If demands are not met, 32BJ members are prepared to strike, according to Pastreich and Softley.
“We have 500 strike captains in NYC who are preparing with their coworkers,” Pastreich said in October, before negotiations began. “You know, we always feel that the best way to avoid a strike is be ready for them.”
Union members have been told to prepare for a potential strike for about a year now with the union offering some strike benefits to support workers financially if the need arises. 32BJ members previously engaged in a labor strike back in 1991. In 2019, as contract negotiations dragged, union members voted to authorize a strike, but successfully negotiated a contract before a strike began.

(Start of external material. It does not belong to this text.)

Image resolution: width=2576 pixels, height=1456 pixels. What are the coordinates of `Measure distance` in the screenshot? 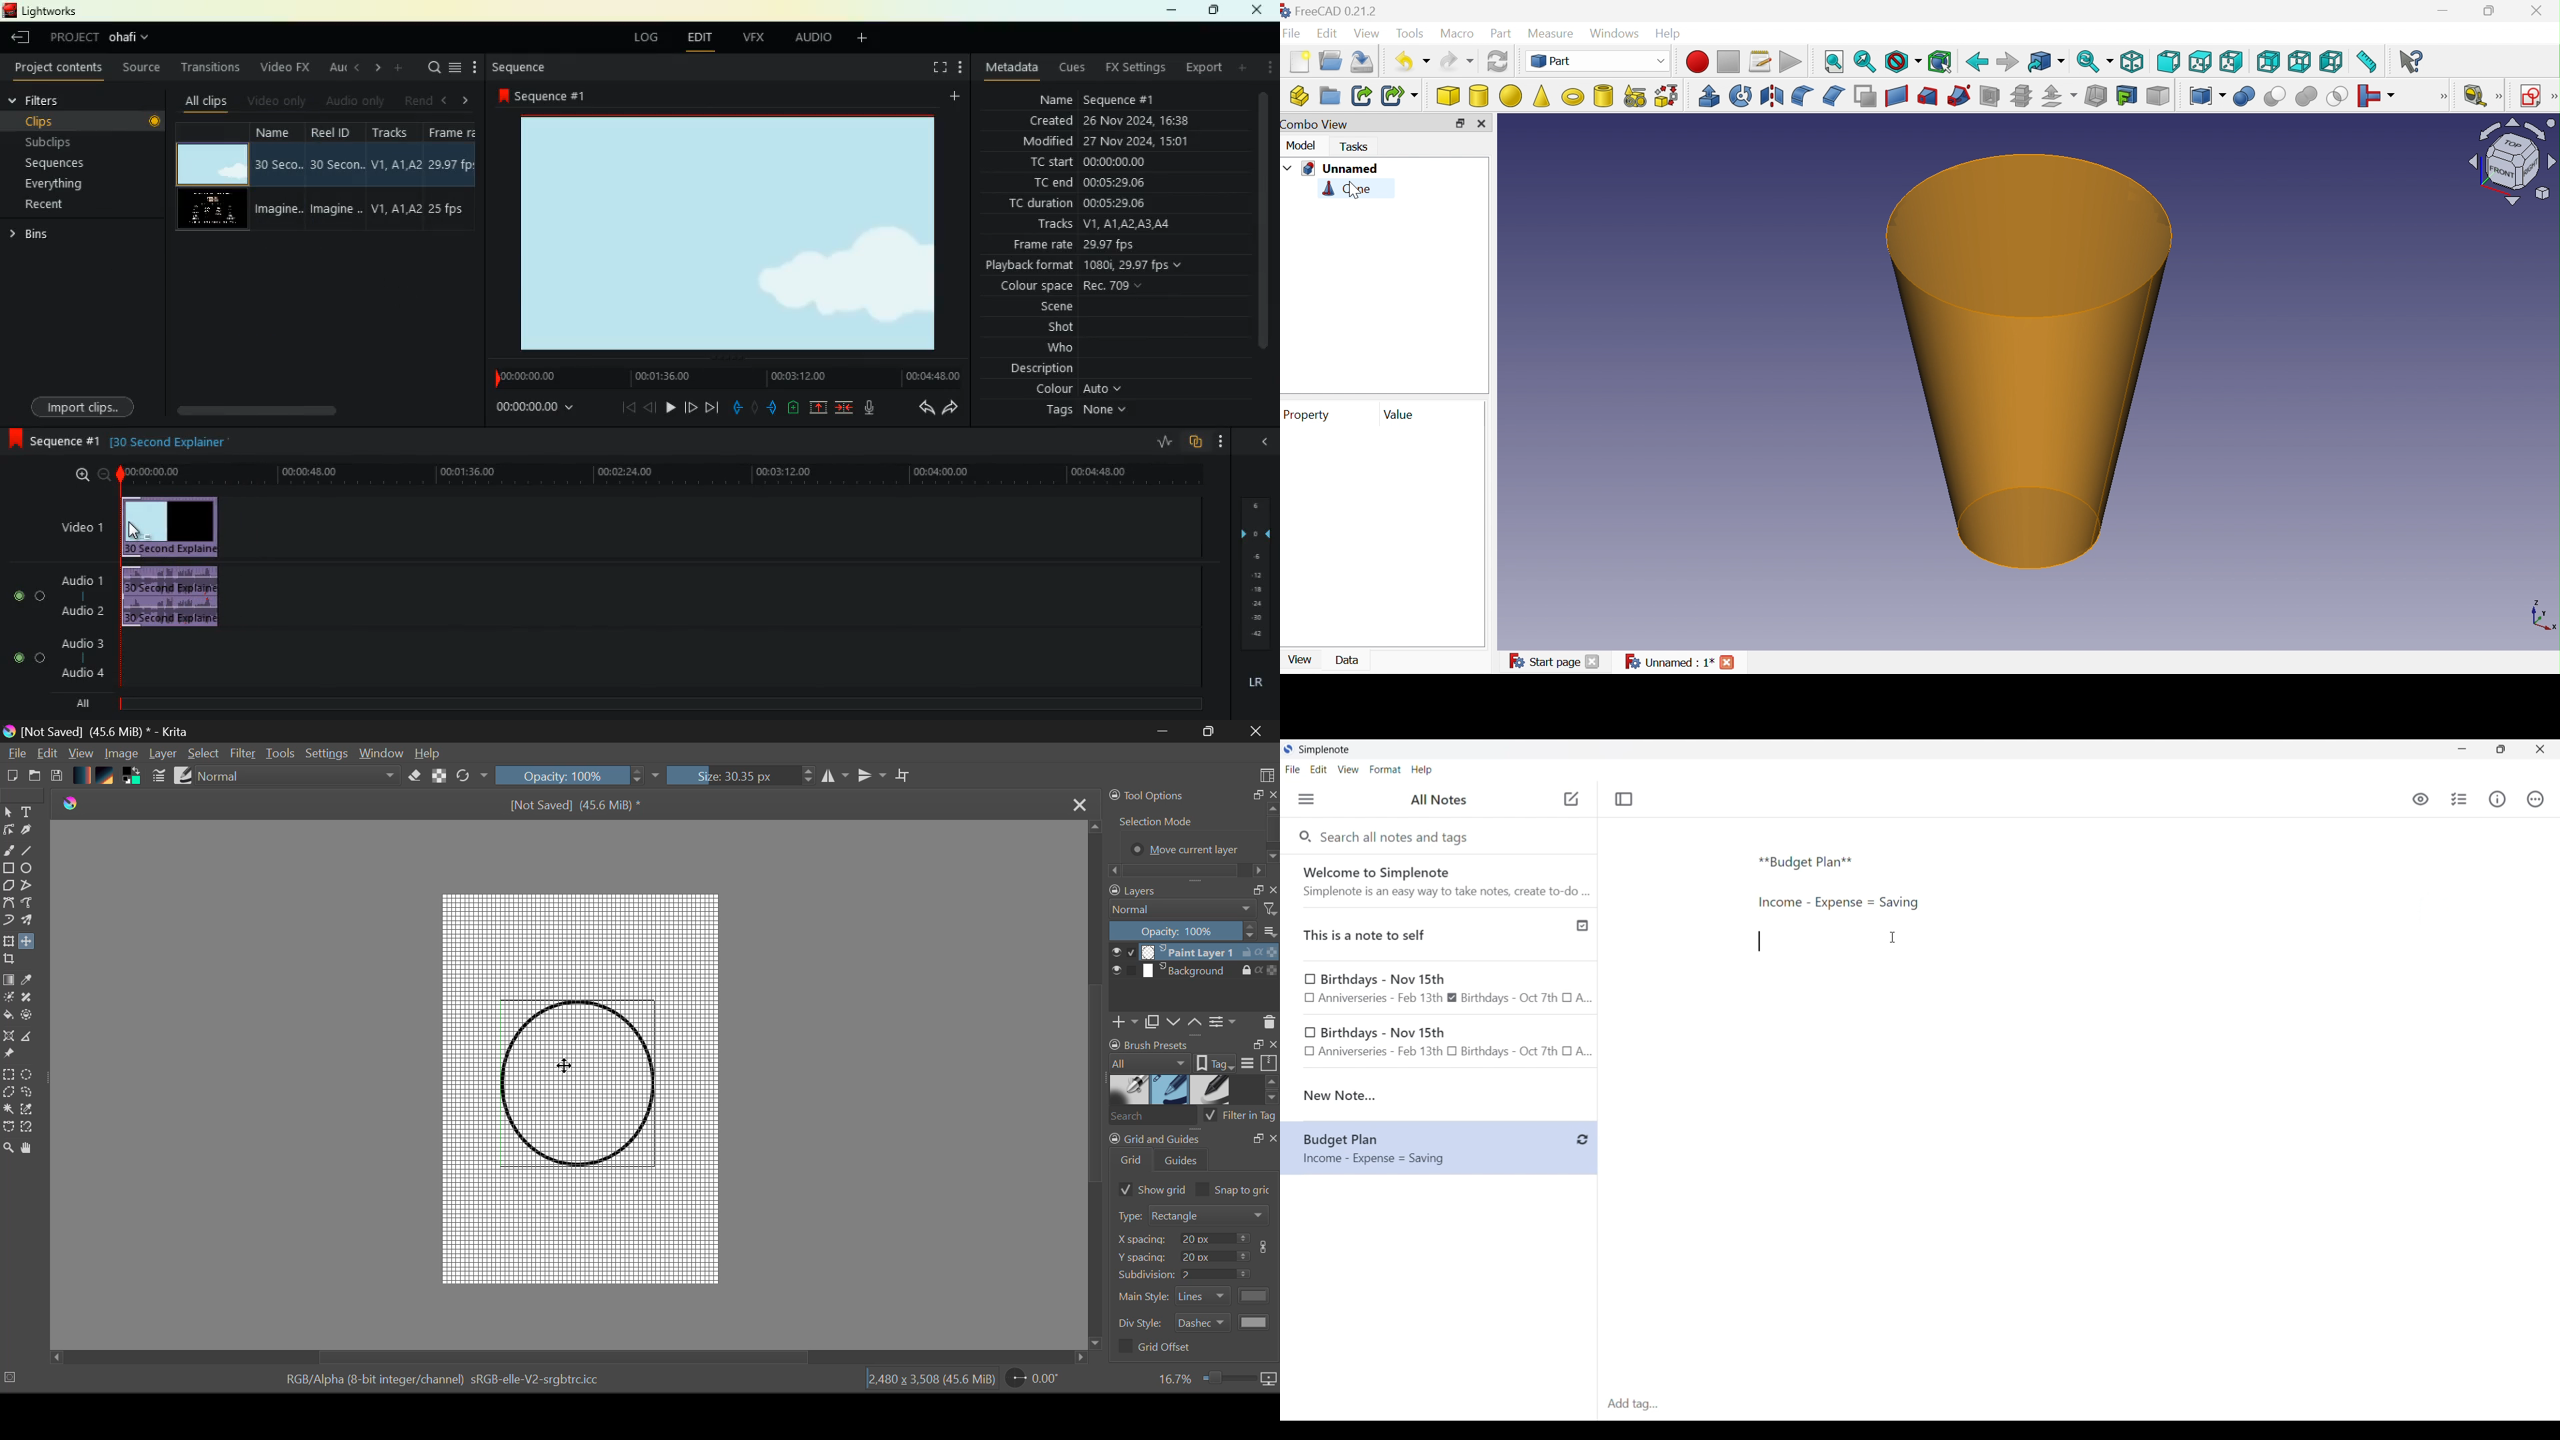 It's located at (2368, 62).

This year has been particularly significant for labor movements nationally, and Pastreich and 32BJ members believe that the negotiations are a crucial avenue of advocating for themselves and their communities.
“It’s always important that workers are treated well and can take care of their families. But at this moment of change, I would say it’s critical and I think that’s why we’re seeing the activity in labor right now at a higher level.” Pastreich said. “When industries go through change, are the people who are the backbone of the buildings, the backbone of the city gonna get taken care of or discarded?”